**Directions for this task:** Transcribe the text below on the supremum of a union of two bounded sets word for word, from "Then there exist" up to and including "constants s and t.".

::: Text section :::

Answer with Step-by-step explanation:

Let A and B be non- empty bounded subset of R

a.We have to find why
`sup(A\cup B)`exist

If A and B are bounded set

Then there exist constant such that

`a\leq A\leq b` and
`c\leq B\leq d`

Then , sup of A =b and sup of B=d

When a set is bounded then all elements lie in the set are lie between the constants s and t.

All elements are less than or equal to t then t is supremum of set.

Because both set are bounded and sup of both set A and B are exist.All elements A union B are less than or equal to sup A or sup B.

`sup(A\cup B)=max(sup A, sup B)`

Then,
`sup (A\cup B)` exist.

b.We have to prove that

`sup (A\cup B)=max(sup A,sup B)`

Suppose ,A =(1,2) and B=(2,3)

Sup A=2 , sup B=3

`(A\cup B)=(1,2)\cup (2,3)`

Upper bound of
`A\cup B)=3`

Hence,
`Sup (A\cup B)=3`

If A=(4,5),B=(2,3)

Sup A=5,Sup B=3

`A\cup B=(4,5)\cup (2,3)`

`Sup(A\cup B)=5`

Hence,
`Sup(A\cup B)=5`

Hence, we can say that
`sup(A\cup B)=max(sup A,sup B)`.

::: Records shown :::

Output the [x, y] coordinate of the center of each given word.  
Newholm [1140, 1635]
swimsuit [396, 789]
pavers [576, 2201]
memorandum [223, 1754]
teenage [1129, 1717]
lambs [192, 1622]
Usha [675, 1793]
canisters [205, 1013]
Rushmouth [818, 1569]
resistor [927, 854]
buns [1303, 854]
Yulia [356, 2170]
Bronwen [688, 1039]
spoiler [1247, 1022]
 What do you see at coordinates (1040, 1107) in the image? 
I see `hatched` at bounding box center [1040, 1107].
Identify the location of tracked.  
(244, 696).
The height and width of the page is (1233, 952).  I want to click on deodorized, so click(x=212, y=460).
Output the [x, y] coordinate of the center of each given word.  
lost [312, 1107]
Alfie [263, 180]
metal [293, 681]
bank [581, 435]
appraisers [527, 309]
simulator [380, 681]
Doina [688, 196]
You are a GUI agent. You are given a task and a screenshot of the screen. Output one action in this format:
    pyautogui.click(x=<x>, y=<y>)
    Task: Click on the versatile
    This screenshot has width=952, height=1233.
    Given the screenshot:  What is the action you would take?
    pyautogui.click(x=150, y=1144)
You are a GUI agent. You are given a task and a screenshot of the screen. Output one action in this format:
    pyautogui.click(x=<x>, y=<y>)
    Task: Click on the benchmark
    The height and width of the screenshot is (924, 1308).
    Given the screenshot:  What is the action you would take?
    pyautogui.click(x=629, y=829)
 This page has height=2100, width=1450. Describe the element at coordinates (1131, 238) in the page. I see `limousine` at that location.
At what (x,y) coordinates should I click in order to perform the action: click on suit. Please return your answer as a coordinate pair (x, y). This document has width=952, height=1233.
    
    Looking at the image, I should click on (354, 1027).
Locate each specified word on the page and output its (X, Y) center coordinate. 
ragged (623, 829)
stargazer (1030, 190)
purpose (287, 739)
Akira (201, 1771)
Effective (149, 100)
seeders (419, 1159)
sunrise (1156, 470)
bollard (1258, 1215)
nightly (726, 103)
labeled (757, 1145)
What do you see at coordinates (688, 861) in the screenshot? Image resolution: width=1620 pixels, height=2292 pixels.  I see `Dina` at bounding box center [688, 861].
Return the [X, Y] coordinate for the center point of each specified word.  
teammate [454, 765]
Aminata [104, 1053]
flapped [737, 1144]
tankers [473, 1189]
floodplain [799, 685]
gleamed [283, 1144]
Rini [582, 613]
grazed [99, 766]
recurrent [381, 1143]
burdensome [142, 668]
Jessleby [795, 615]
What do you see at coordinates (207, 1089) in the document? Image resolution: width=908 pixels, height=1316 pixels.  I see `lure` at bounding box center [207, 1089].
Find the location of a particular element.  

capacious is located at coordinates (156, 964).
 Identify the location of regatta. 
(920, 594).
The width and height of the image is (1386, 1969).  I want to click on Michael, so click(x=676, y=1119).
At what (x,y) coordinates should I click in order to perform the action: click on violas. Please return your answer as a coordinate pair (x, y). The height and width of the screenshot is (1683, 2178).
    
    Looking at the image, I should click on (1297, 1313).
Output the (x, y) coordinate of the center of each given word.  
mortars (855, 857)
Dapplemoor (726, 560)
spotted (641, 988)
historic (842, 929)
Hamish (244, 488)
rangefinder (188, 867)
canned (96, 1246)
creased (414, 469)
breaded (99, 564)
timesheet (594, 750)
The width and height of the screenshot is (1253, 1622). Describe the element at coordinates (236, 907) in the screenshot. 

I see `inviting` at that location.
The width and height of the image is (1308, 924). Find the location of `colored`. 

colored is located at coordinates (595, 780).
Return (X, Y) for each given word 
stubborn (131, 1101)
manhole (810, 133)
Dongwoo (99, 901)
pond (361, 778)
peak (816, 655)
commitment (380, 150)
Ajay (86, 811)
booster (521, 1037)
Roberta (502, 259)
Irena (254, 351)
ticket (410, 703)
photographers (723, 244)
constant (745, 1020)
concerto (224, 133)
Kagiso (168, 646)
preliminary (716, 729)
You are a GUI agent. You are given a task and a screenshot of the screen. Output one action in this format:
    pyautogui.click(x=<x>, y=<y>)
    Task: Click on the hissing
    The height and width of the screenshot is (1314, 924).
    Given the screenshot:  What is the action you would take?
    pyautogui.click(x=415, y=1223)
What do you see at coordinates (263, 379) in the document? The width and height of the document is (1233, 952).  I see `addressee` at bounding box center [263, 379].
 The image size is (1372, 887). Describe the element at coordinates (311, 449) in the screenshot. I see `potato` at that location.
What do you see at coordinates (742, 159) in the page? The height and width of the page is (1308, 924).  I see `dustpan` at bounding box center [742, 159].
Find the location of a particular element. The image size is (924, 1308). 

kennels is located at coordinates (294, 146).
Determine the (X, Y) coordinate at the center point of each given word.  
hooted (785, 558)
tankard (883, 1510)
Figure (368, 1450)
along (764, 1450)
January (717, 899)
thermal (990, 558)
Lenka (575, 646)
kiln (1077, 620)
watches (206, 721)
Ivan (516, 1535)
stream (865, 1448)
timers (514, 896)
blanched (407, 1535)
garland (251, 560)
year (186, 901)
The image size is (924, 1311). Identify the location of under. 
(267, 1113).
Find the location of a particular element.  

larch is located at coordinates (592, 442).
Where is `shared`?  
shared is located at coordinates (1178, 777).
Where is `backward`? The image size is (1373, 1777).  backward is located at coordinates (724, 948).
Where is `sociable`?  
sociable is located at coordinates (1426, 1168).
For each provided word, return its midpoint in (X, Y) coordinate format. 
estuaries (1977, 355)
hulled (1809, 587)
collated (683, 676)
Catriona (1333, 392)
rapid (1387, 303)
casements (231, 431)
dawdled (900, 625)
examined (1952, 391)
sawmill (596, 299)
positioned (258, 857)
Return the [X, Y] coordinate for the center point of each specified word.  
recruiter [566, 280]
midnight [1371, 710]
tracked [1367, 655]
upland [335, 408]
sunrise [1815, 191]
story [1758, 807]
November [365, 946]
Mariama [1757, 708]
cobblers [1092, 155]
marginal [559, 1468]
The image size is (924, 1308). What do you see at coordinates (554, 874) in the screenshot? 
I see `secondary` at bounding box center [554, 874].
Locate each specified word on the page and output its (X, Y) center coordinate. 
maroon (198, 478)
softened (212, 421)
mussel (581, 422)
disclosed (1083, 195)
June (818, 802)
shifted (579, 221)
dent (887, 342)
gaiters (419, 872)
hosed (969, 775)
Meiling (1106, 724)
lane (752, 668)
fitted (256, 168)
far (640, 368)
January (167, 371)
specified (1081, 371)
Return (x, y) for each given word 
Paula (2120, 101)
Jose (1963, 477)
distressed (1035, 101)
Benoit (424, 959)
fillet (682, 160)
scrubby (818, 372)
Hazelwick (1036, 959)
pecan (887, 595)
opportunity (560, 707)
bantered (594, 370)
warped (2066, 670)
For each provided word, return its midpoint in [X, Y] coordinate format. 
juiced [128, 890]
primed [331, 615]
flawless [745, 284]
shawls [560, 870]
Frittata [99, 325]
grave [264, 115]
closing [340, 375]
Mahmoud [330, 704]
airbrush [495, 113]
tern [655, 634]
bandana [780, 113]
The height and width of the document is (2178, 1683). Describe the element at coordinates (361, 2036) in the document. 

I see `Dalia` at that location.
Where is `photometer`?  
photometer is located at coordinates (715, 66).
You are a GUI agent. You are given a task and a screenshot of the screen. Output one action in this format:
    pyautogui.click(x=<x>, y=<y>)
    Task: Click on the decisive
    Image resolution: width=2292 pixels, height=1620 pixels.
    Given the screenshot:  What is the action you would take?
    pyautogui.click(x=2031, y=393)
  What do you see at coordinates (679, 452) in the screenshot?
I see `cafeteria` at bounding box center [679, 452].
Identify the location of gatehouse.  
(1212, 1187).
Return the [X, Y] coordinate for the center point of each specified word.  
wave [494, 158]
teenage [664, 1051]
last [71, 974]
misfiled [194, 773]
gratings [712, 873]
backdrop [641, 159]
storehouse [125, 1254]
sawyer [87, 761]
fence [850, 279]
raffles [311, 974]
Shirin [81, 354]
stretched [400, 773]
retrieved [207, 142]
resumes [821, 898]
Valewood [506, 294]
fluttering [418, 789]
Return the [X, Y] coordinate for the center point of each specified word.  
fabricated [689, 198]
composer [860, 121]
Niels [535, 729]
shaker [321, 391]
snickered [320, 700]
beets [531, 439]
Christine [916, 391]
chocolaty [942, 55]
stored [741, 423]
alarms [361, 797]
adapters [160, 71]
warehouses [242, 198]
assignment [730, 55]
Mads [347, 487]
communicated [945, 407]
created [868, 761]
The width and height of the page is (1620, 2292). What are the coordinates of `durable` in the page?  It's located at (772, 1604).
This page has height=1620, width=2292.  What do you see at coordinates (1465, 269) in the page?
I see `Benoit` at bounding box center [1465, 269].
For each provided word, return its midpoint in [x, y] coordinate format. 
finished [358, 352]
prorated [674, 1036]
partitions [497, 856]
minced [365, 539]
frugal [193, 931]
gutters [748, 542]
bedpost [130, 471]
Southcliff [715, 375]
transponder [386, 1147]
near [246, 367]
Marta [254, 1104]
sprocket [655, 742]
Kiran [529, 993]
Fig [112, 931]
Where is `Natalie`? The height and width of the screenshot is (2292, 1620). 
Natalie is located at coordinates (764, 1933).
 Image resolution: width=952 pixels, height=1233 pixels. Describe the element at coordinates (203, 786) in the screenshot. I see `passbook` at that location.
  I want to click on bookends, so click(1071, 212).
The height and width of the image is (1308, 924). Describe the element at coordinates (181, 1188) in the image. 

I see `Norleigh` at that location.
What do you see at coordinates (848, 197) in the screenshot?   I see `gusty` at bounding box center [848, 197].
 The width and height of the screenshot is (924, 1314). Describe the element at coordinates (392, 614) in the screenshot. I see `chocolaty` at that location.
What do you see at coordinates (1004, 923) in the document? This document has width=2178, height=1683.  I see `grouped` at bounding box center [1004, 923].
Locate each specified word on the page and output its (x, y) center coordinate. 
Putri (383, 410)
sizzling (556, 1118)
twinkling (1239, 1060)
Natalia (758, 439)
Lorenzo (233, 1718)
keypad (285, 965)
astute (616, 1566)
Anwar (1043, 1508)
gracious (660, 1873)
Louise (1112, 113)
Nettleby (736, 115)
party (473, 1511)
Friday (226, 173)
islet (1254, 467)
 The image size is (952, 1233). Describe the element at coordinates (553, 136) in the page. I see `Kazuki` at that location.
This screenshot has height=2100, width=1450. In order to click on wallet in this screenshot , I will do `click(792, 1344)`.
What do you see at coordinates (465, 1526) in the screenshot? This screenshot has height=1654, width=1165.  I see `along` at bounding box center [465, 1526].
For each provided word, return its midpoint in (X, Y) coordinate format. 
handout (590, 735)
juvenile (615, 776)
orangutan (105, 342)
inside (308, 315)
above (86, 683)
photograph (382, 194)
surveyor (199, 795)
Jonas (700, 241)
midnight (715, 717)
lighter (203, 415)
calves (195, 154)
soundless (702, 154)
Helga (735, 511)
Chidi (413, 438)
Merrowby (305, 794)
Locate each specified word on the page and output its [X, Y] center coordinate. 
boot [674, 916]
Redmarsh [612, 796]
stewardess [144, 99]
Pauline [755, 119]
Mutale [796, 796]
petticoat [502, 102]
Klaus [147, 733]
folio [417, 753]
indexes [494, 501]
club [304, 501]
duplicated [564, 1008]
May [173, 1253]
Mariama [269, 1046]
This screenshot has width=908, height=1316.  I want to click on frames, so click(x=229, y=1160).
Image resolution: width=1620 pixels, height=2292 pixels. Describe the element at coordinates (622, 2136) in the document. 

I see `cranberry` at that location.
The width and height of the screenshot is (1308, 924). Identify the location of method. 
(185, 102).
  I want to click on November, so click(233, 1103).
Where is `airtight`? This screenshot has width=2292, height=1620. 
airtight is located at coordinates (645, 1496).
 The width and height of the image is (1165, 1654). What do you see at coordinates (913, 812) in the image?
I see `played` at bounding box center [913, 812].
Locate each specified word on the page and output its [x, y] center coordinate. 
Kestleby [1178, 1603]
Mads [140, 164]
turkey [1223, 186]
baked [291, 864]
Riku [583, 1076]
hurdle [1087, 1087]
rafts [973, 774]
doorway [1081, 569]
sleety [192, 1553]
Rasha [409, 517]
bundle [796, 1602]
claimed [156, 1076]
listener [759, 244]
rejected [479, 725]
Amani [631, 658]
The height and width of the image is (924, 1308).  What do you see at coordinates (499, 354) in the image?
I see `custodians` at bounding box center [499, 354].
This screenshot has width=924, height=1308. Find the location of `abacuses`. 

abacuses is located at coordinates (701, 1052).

:::

**Exercise solution:**
Then there exist constant such that

`a\leq A\leq b` and
`c\leq B\leq d`

Then , sup of A =b and sup of B=d

When a set is bounded then all elements lie in the set are lie between the constants s and t.